Out of the Past 2011: My Diary

We continue our end-of-2011 celebration not of new films but of old films revived and seen throughout the year.
Dan Sallitt

We at MUBI think that celebrating the films of 2011 should be a celebration of film viewing in 2011.  Since all film and video is "old" one way or another, we present Out of a Past, a small (re-) collection of some of our favorite retrospective viewings from 2011.


La chamade

This year I ordered my favorite new experiences with old movies by the date when I saw them, rather than by the year when they were made. (The diary format reveals a large midyear viewing gap due to my own film shoot.) I chose rather arbitrarily, leaning toward works I haven't already called attention to; and I let myself run the list up to six films instead of five.

February 8, in the French Institute/Alliance Française's Cinéma des femmes series: La dérive (Paula Delsol, 1964)
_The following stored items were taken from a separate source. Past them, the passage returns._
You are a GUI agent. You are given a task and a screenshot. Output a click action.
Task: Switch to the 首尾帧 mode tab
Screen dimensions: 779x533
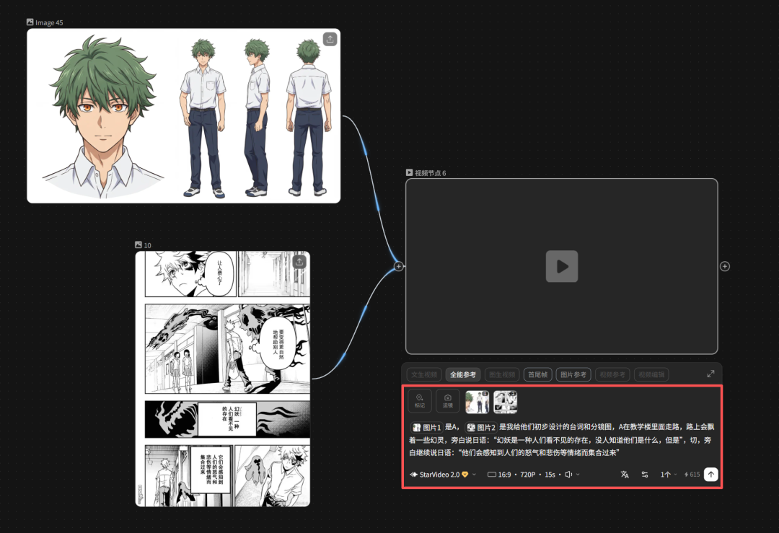tap(537, 375)
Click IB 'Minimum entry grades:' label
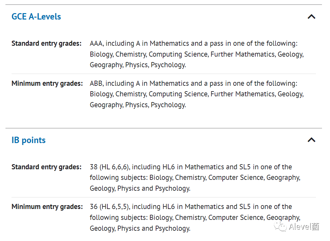The image size is (330, 241). point(47,206)
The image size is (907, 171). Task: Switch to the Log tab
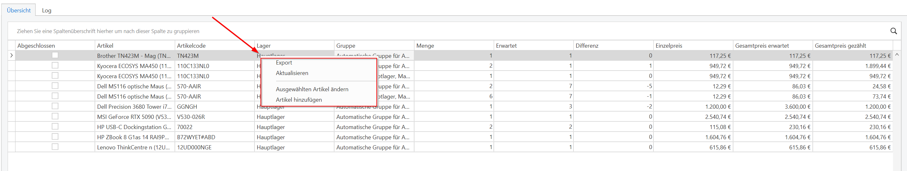tap(46, 10)
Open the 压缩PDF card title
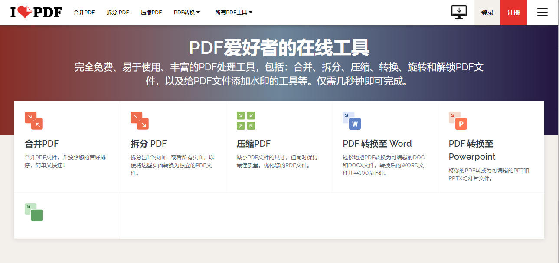 click(x=254, y=144)
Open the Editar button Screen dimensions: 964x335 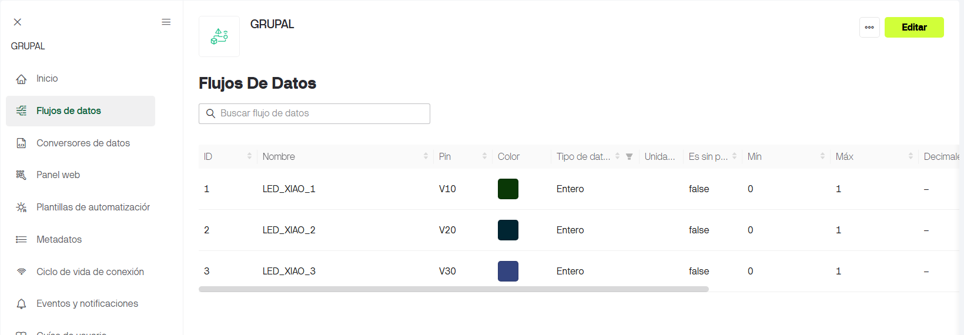click(914, 27)
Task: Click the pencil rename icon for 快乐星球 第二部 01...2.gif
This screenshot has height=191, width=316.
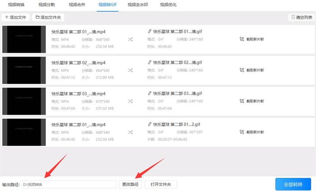Action: coord(149,124)
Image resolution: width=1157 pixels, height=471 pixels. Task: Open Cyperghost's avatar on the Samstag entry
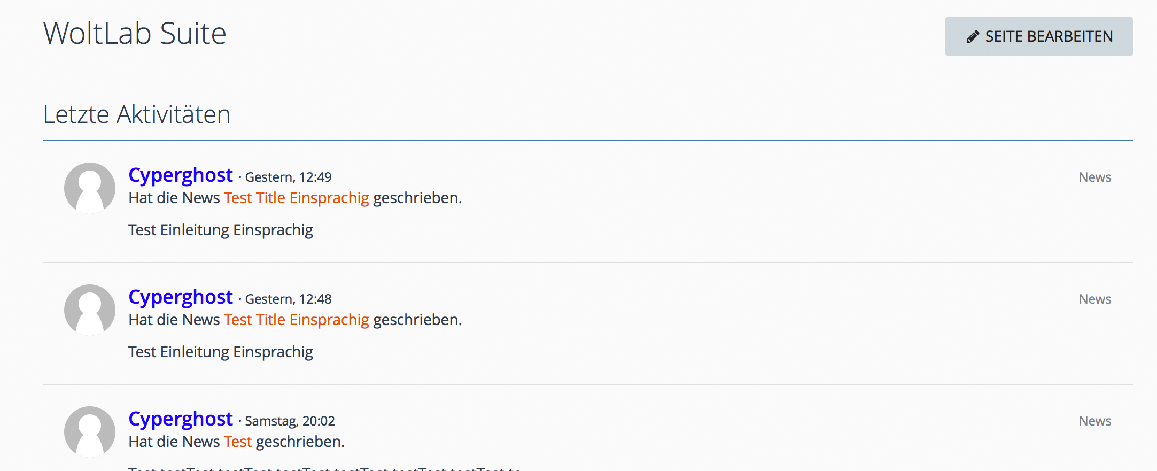[90, 432]
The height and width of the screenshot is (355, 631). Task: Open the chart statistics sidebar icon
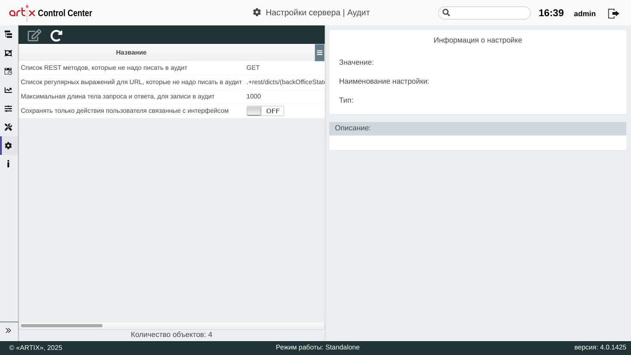point(8,90)
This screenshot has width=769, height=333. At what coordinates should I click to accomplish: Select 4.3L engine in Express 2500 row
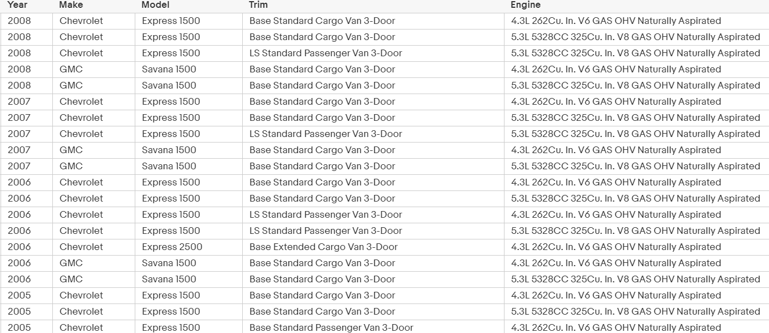[616, 247]
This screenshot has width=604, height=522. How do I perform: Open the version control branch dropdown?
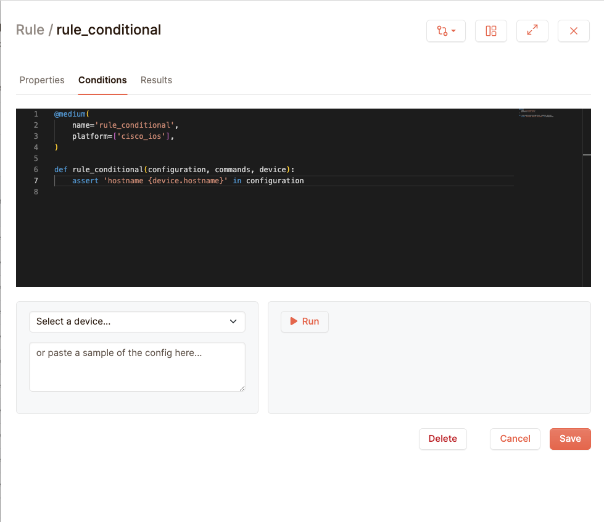pos(445,31)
It seems that contemporary critics found Delsol's debut feature less than technically competent, but that opinion is baffling today: the film meanders artfully, makes good use of ellipses and abrupt transitions, is sharply written, isn't tempted to moralize against its unsympathetic heroine, and balances adroitly between detachment and empathy. Maybe Delsol was a decade ahead of her time.

February 18, in the Walter Reade's Film Comment Selects series: Bas-fonds (Isild Le Besco, 2010)
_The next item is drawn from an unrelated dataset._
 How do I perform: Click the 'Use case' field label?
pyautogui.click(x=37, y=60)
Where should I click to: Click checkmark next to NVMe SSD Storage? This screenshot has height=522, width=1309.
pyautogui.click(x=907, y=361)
I hope Le Besco's third film got more attention in France than it has in the US. Here she manages a trick that only a major director can pull off: to depict monstrous behavior but not building dramatic expectations around it, giving herself the flexibility to shift tones at will and bring harmony out of great dissonance.

March 9, in BAM's Deneuve retrospective: La chamade (Alain Cavalier, 1968)

I never thought I was much of a Cavalier fan, but I was obviously mistaken. Imagine the Madame de... story told without ellipses or poetry and with total psychological accountability, so that 45 or 60 minutes of screen time is devoted to the slow death of an intense love affair. Deneuve's finest moment.

April 14, in the Walter Reade's Free Radicals series: Le doux amour des hommes (Jean-Paul Civeyrac, 2002)

The knockout masterpiece of my year. On a Ophülsian framework of intense yet transitory passion, Civeyrac hangs a string of brightly lit privileged moments. The many small stylistic coups never obscure the film's unusual tone: a contemplative melancholy with mysterious overtones of celebration.

October 2, in the Nikkatsu sidebar of the New York Film Festival: The World of Geisha (Tatsumi Kumashiro, 1973)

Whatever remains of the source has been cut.